# Your tasks:
A - Using the filing excerpt, answer each question below on its own line, marked to match.
(i) What ownership interest did JRNV receive for its $1 million contribution?
(ii) What interest rate and due date do the Notes issued by JIN in July 1998 carry?
(iii) What periods do the unaudited statements of cash flows cover?
B - According to the filing excerpt, why is the Company filing this Form 10-Q? Answer in one to three sentences.
C - Continue the filing excerpt from the point where it stops.

# Excerpt provided:
-=-=-

The Company commenced operations on October 1, 1996. JRNV contributed $1
million for the purchase of certain intangible assets from Owens (Note 2) to
the Company for a 70 percent ownership interest in the Company. Owens
contributed certain rights in the Crook and Chase Country CountDown show and
certain of their affiliate agreements for a 30 percent ownership interest in
the Company. In August 1997, Owens contributed 2/3 of its ownership interest
in the Company to JRNV in payment of certain programming and production
costs for which Owens was responsible under the original agreement. After
this contribution, JRNV and Owens had a 90% and 10% ownership interest,
respectively, in the Company. Profits, losses and distributions of the
Company have been and will be allocated in accordance with the respective
ownership interests of the members.
In July 1998, JIN issued $100 million of 11 3/4% Senior Secured Notes due
July 1, 2005 (the "Notes"), which were fully and unconditionally guaranteed
on a joint and several basis by certain of JIN's subsidiaries, including the
Company. This Form 10-Q is being filed by the Company in accordance with
requirements of the Securities and Exchange Commission pronouncements
relating to the obligations of subsidiary guarantors of publicly traded debt
securities that are not wholly-owned to file periodic reports under the
Securities Exchange Act of 1934 as amended. The Company meets the conditions
set forth in General Instructions H (1)(a) and (b) of Form 10-Q and is
therefore filing this form with the reduced disclosure format. The
accompanying statements of financial position as of December 31, 1997 and
September 30, 1998, the statements of operations for the three and nine
months ended September 30, 1997 and 1998, and the statements of cash flows
for the nine months ended September 30, 1997 and 1998, are unaudited. This
Form 10-Q is being filed in conformity with the SEC requirements for
unaudited financial statements and does not contain all of the necessary
footnote disclosures required for a complete presentation of the Statements
of Financial Position, Statements of Operations and Statements of Cash Flows
in conformity with generally accepted accounting principles. However, in the
opinion of management, these statements include all adjustments, consisting
of normal recurring adjustments, necessary for the fair presentation of
results for these interim periods. The results of operations for the three
and nine months ended September 30, 1998 are not necessarily indicative of
results to be expected for the entire year, or for any other interim period.

-=-=-

# Dataset section:
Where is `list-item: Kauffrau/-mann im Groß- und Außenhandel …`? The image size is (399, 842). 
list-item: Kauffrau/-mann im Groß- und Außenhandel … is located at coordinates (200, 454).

-=-=-

# Per-task answers:
A -
(i) A 70 percent ownership interest in the Company.
(ii) 11 3/4%, due July 1, 2005.
(iii) The nine months ended September 30, 1997 and 1998.

B - The Company is one of the JIN subsidiaries that fully and unconditionally guaranteed JIN's Notes. Securities and Exchange Commission pronouncements require subsidiary guarantors of publicly traded debt securities that are not wholly owned to file periodic reports under the Securities Exchange Act of 1934, as amended.

C -
(2) TRANSACTIONS WITH AFFILIATED ENTITIES
JRNV is an indirect subsidiary of Jones International, Ltd.
("International"). Certain members of management of the Company are also
officers or directors of other affiliated entities and, from time to time,
the Company may have transactions with these entities. Certain expenses are
paid by affiliated entities on behalf of the Company and are allocated at
cost based on specific identification or other reasonable methods.
Significant transactions with affiliated entities are described below.
Radio Programming Expense - Jones Radio Network, Inc. ("JRN") distributes
radio programming for the Company. For the nine months ended September 30,
1997, JRN charged the Company a fee of approximately $96,000 for radio
programming distribution services. The fee represents approximately 10% of
the Company's net revenues for the nine months ended September 30, 1997.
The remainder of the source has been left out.